В связи с делом "Нового величия", всеми этими хитросплетениями молодости, смелости, страха, доносительства, мне вспомнилась одна история советских времен. Это, пожалуй, самая травматическая история моей юности (21 год), когда надо мной нависла угроза исключения из университета по политической статье — антисоветская пропаганда в школе.    

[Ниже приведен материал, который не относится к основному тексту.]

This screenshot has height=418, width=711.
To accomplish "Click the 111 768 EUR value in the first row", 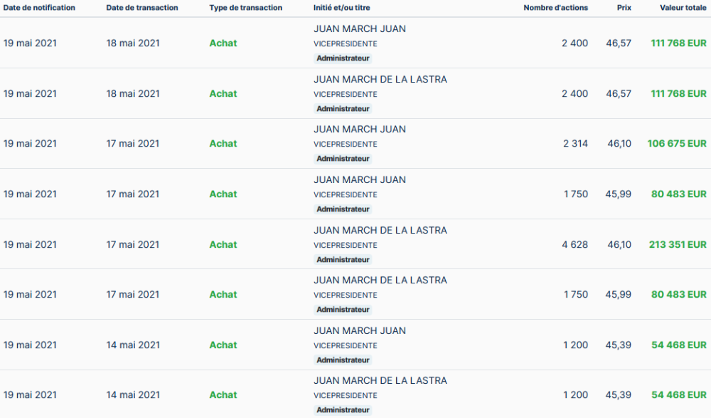I will click(x=678, y=43).
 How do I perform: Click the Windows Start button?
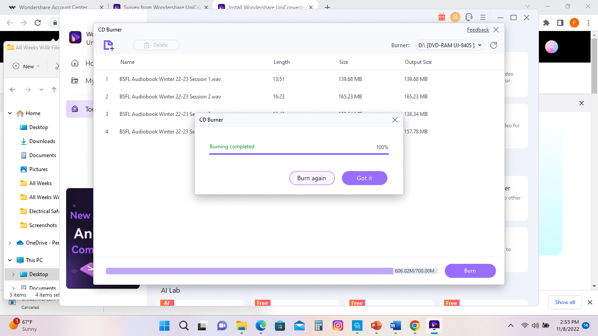point(165,326)
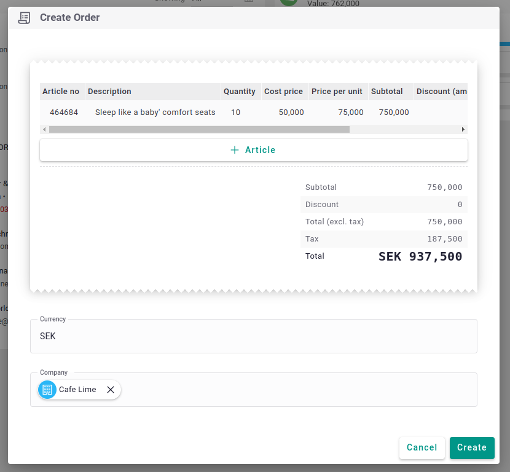Open the Currency field showing SEK

click(x=253, y=336)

Ноябрь 1971-го года. Мы, старшекурсники филфака МГУ, проходим педагогическую практику в московской школе 16 с литературным уклоном (около Ленинского проспекта). Мне поручено вести классы под наблюдением М., учителя литературы. Он незаурядный учитель, лет 30-35, яркой гусарской наружности, любимец класса. Как порой бывает с учителями словесности, подавившими или не развившими в себе какой-то литературный или филологический талант, он тяготился своим положением учителя и компенсировал это запоями, к которым его ученики относились с пониманием и состраданием и старались помочь. М. был настроен резко антисоветски и не скрывал этого от воспитанников — некоторые его выпускники и сами потом пошли в диссиденты. На уроках он был бесстрашно откровенен. Мы успели с ним пообщаться до занятий — и признали друг в друге «своих», не диссидентов, конечно, но нормально инакомыслящих интеллигентов.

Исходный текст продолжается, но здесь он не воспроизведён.